2. As Gods in their own right.
These two are not mutually exclusive, since as mentioned before, each God is a “way” of being all the others. For example, there are “Zeusaic” manifestations of Hades and vice versa. To borrow (and paraphrase) from E. P. Butler’s understanding of the logic of the Greek “heroes”[3], in both cases, mortal (taxonomically human and non-human) individuals are “sites of meaning” for the revelation of divine activity, such that even their normally morally ambiguous and even morally defective acts can be “taken up”, “redeemed” (in a sense) in its horizontal temporality being transposed vertically, as prior to the field of activity that mortal moralities emerge in, the same way myths can be morally shocking since they are describing realities prior to normally mortal concerns in terms of those mortal concerns, such as describing entropy as war or a rebellion. Each individual’s “existentiation” of a life or a pattern of life in their unique unity can be taken up into eternity as part of the establishment of a Cosmos. Indeed, this is in some sense true of every life. The implications are equal parts disturbing and fascinating.
III
There is a “refined” response to the phenomenon of so-called “Artificial Intelligence”, recently reinvigorated by the advent of ChatGPT, that sort of sees it as leading to a “computerization” of the human. Indeed, today many people think that “thinking” is just biological computation. There is a concern there that is valid in some sense. But I do not really see a positive balance to the negative reactions to the theology, or in fact to negative relations to the very activity of computation. I will not claim to understand how these technologies work in detail, but an aspect of this discussion brought to mind a “theory”; to wit:
If this is in some sense the age of the “screen”, with instant communication, entertainment, and social control by screens, one might wonder about the Gods that would correspond to this activity we participate in. I think, for ancient Greek theology, the answer is simple: Hades, the beneficent sophist, who indeed deals with “images” and “copies”[4], something integral to the digital space. In Christian mythology, I think the corresponding God is Lucifer[5], which, while I think this is a good thing, due to reasons I articulate elsewhere, Christians might not be so inclined. I think there is an opportunity to discover new Gods, using the example of Hades, and also produce new “Hadeic” theology or theology of other Gods with similar activities, for something like a “digital” spirituality, and give a firmer ground for positive religious participation in digital “spaces”, rather than simply a refined reactionary stance against an unstoppable zeitgeist.

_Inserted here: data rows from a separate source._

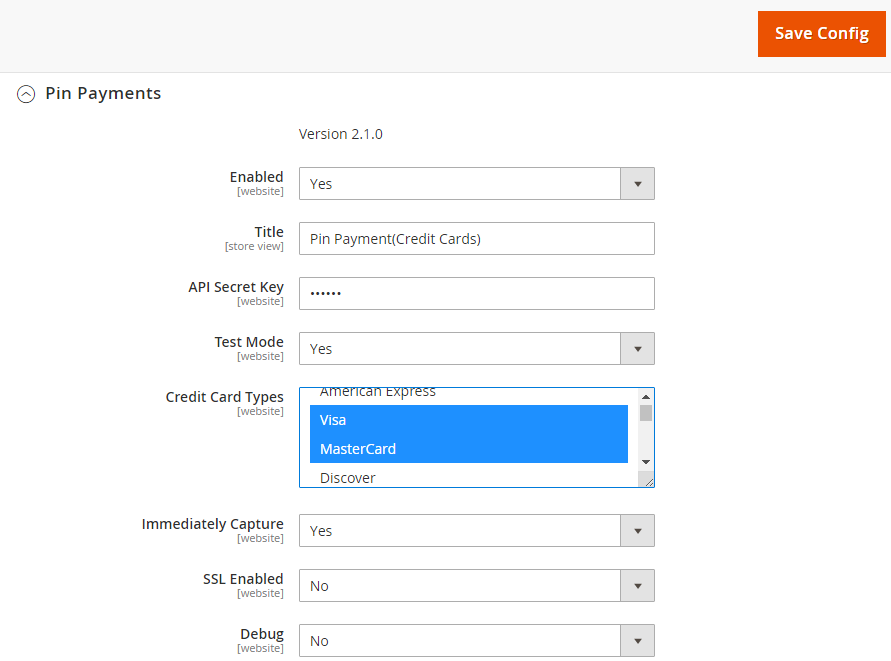Image resolution: width=891 pixels, height=661 pixels.
Task: Click the Pin Payments section heading
Action: 103,94
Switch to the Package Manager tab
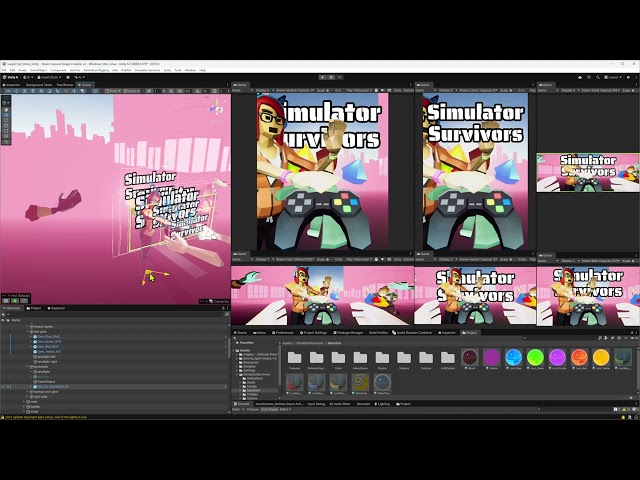The image size is (640, 480). [348, 333]
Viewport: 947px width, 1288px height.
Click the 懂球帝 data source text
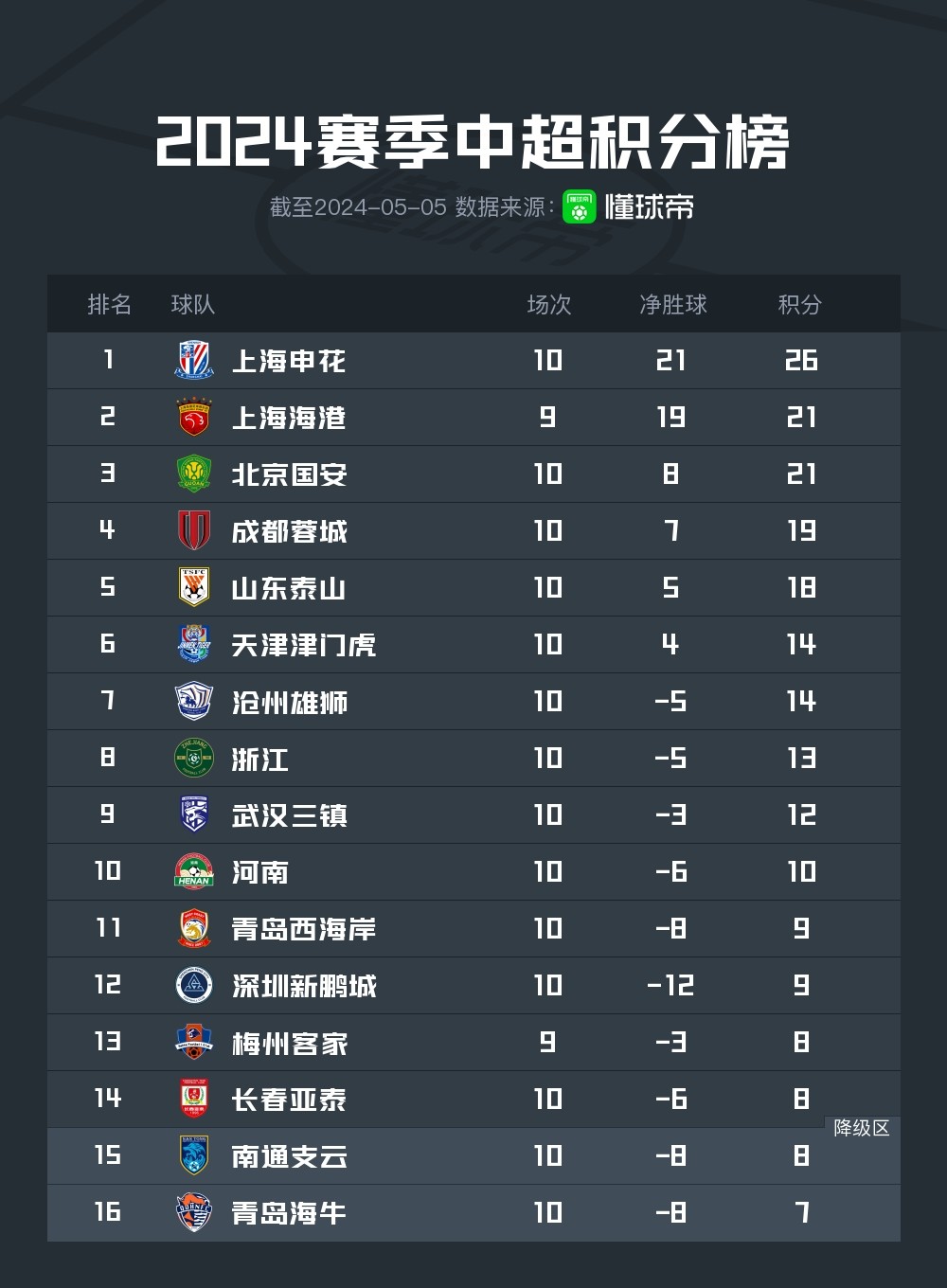coord(650,207)
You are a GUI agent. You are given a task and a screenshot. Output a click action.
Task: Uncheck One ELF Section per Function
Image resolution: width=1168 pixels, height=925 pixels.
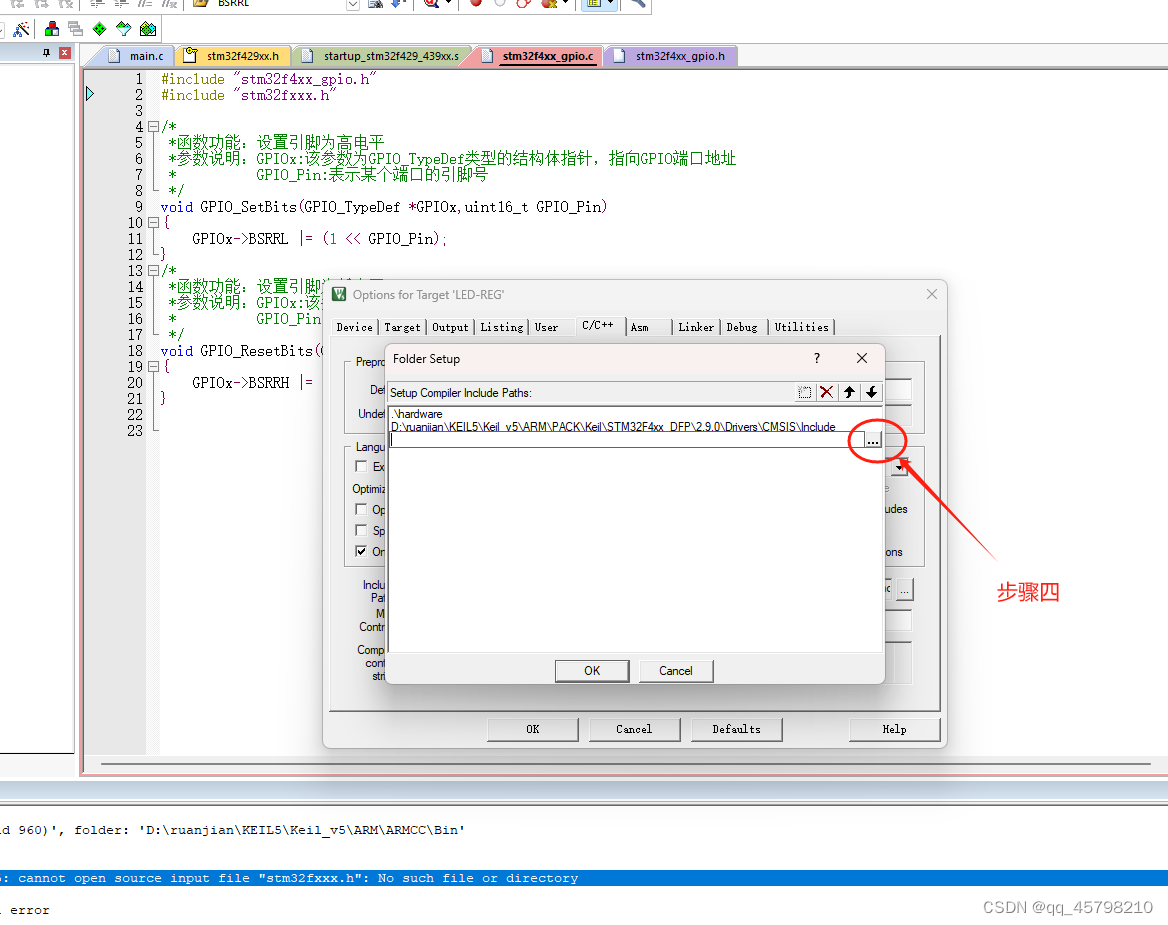pos(360,551)
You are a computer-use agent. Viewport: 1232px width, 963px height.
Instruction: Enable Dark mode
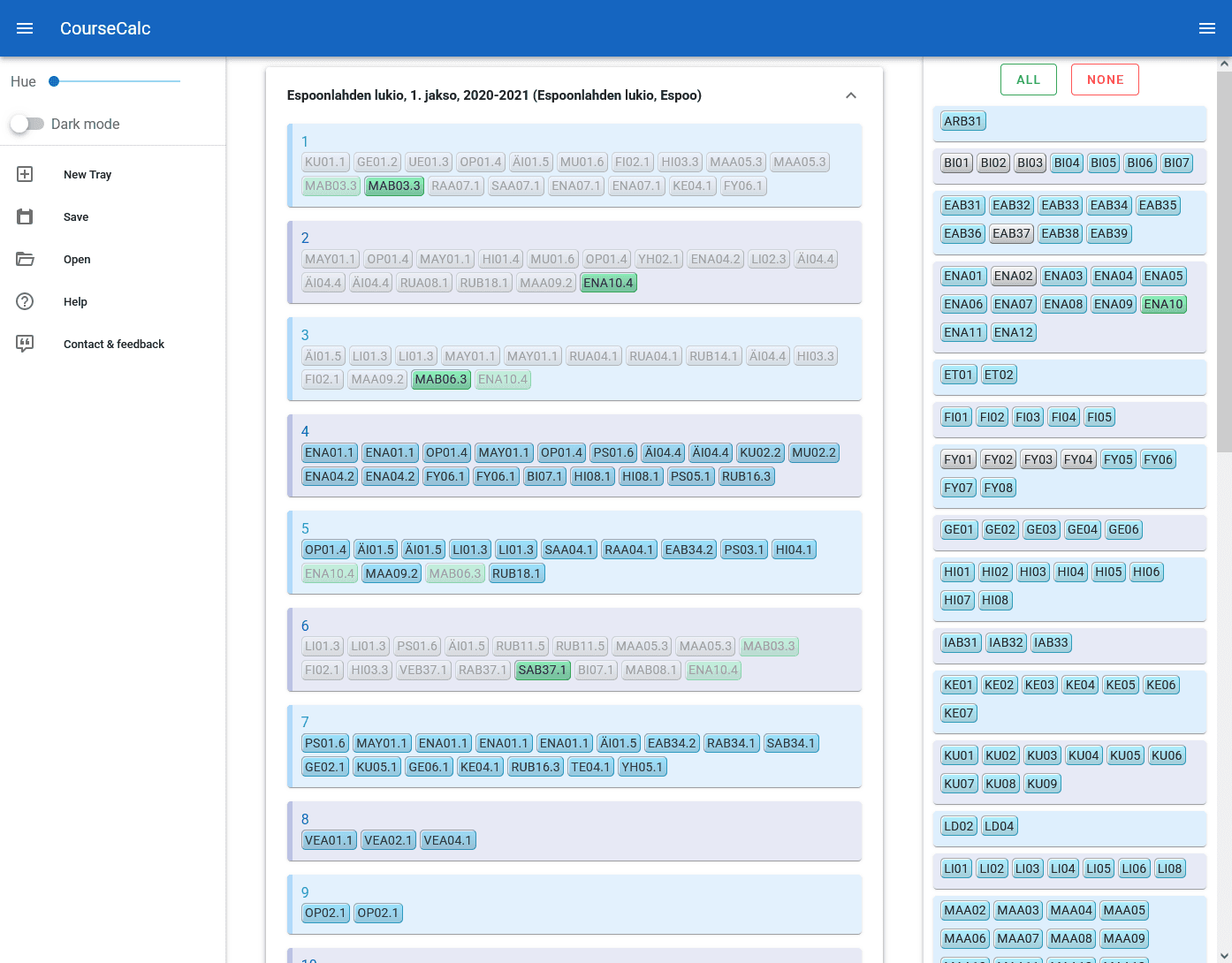pos(27,124)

[1] Steven Dillon, “Classical Theism: The Other Side of the Story,” The Analytic Pagan (blog), January 18, 2023, https://theanalyticpagan.com/2023/01/18/classical-theism-the-other-side-of-the-story/.
[2] Antonio Vargas, “An Henadological Find,” Substack newsletter, @philoantonio (blog), December 5, 2022, https://philoantonio.substack.com/p/an-henadological-find?utm_medium=email.
[3] Edward P. Butler, “Time and the Heroes,” Walking the Worlds: A Biannual Journal of Polytheism and Spiritwork 1, no. 1 (2014): 23–44.
[4] Bibliotheca Alexandrina et al., Host of Many: Hades and His Retinue, ed. Terence P. Ward, n.d.